The Mayfly: David to Mountaintop Mining’s Goliath?

Friday, April 15, 2011

dreamstime_5493211 “Mayfly imitations and woolly buggers have been doing well when the water does get up,” is the last word on trout lures from the Appalachian Angler, a fisherman’s blog. The real thing is the common mayfly, a small insect that constitutes the filets mignon for trout and much that swims in the creeks and rivers of Appalachia. That’s the mountainous region running from central New York down through the Virginias to eastern Kentucky and Tennessee, where the hills are virtually made of coal. This Mayfly is about to become the nemesis of the coal barons who have spent the last 30 years or so removing the tops of hundreds of mountains, denuding some 2040  square miles of forest and topsoil, and burying some 2000 miles of streams in the region.

There are basically two ways to mine coal: one is to drill shafts into the mountains and dig it out through horizontal tunnels deep in the earth – just like in the movies. The other is to take it from the mountaintops: cut or burn all the trees, dynamite and scrape off the all the rocks and earth – maybe the top hundred feet or so of the mountain – and dump it all into the valleys.

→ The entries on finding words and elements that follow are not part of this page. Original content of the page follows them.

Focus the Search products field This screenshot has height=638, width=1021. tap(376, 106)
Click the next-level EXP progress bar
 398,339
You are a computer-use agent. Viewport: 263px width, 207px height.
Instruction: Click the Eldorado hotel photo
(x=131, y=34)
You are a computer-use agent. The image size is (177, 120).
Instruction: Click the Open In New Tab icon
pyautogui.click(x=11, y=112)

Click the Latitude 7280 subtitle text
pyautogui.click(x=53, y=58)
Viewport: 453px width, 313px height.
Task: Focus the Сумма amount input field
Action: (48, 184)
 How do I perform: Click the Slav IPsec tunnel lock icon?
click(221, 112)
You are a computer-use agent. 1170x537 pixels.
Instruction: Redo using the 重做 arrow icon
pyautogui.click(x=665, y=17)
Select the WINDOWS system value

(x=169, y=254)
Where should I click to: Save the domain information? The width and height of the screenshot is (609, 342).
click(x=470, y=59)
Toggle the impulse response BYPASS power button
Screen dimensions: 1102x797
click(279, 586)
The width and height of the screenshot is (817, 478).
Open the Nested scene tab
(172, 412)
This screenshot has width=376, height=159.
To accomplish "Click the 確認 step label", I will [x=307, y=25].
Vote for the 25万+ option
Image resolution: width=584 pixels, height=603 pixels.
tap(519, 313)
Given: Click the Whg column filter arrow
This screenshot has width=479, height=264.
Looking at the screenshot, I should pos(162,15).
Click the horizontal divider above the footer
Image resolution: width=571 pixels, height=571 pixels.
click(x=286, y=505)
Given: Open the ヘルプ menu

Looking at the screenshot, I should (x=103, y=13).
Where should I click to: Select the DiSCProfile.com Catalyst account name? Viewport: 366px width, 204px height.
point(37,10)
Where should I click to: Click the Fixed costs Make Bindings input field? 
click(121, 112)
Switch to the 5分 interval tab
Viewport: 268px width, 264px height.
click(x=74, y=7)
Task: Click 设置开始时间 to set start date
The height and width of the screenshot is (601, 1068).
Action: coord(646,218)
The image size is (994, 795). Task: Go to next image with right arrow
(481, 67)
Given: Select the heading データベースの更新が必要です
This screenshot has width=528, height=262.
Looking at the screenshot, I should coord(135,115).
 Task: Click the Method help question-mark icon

When that’s finished, you dig out the exposed coal and ship it out in giant trucks on giant roads cut into the mountain.

The first is labor intensive and costs about twice as much as the second, so although the first leaves the green mountains – and the animals and the fish in the rivers at the bottom of the valleys – relatively intact, the second has gained ground among those to whom the environment is just another obstacle to making money. (For such people, “the environment” is something to be preserved only where they vacation or live.) In Appalachia, however, that may be about to change, thanks to the common mayfly, whose absence is the equivalent of the dead canary in the coal mine: where there a no mayflies, the water has been polluted by mine runoff.

image Earnest environmentalists and Environmental Protection Agency staff members have been trying to stop mountaintop mining for a couple of generations, but have only been able to mount a rear-guard action, especially in the southern end of Appalachia, where the coal companies’ control of state legislators and agencies has given the technology free rein. Encouraged under Reagan, ignored during Clinton’s tenure, it was cheered on by George W’s appointees. Under Bush, it was able to flout the Clean Water Act under a special “clarification:” since using streams as a landfill for mining waste is illegal under the Act, Bush’s EPA said that the waste from mountaintop mining was really “fill,” which could be dumped at will. In 2004, the Office of Surface Mining (Department of the Interior) conveniently changed the rules to allow the companies to operate within 100 feet of a stream, a practice which even Reagan’s administration had forbidden.

The humble mayfly may put paid to all of this, the same way the spotted owl saved much of what was left of the old growth forests of the west. In 1992, with much of old growth forests still being clear-cut, the declaration of the spotted owl as an endangered species caused 2.4 million acres in the northwest to be shut to logging – something that no other existing law could have done. Now, the EPA says, new mines will have to show that the pollution they cause will not prevent the presence of mayflies, something tough do, as these aquatic insects seem to be very sensitive to the quality of the water in which they hatch and over which they hover as adults. The chemicals released from earth that is dumped into valley stream beds, such as selenium and sulfates, change the water chemistry and make it toxic to many indigenous life forms – including mayflies.

image Our alliance with the mayflies should not be necessary. Coal mines operate under the Surface Mining Control and Reclamation Act, which requires each mining company to post bond to restore the each to the pre-mining use or a reasonably likely higher use. But what the mountaintop mining companies actually do when they finish with a site is truck in enough earth to form a layer a few feet thick and seed it with grass and quickly growing plants, many of them non-native. Then they claim they have provided a higher use: the website for Kentucky Coal declares that what they provide is “flatter, more useful land on top of the mountain.” “Mountaintop removal in Kentucky,” the site says, “has been very positive. This mining practice only impacts the top 10% of the mountain, provides much needed and valuable level land….and leaves the land many times more valuable than prior to mining.”

The Kentucky Coal site goes on to praise the fact that much of “reclaimed” land contains numerous ponds, as if these were scenic wonders. The truth is that these are settling ponds containing mine runoff, or sludge ponds, both laden with toxic materials. In 2007, a ruling stopped the creation of such ponds and halted much of the mountaintop removal mining, but that was reversed by a higher court in 2009. For environmentalists, the humble mayfly may yet be David to mining’s Goliath, but it is likely to be merely a battle in a long and ugly war.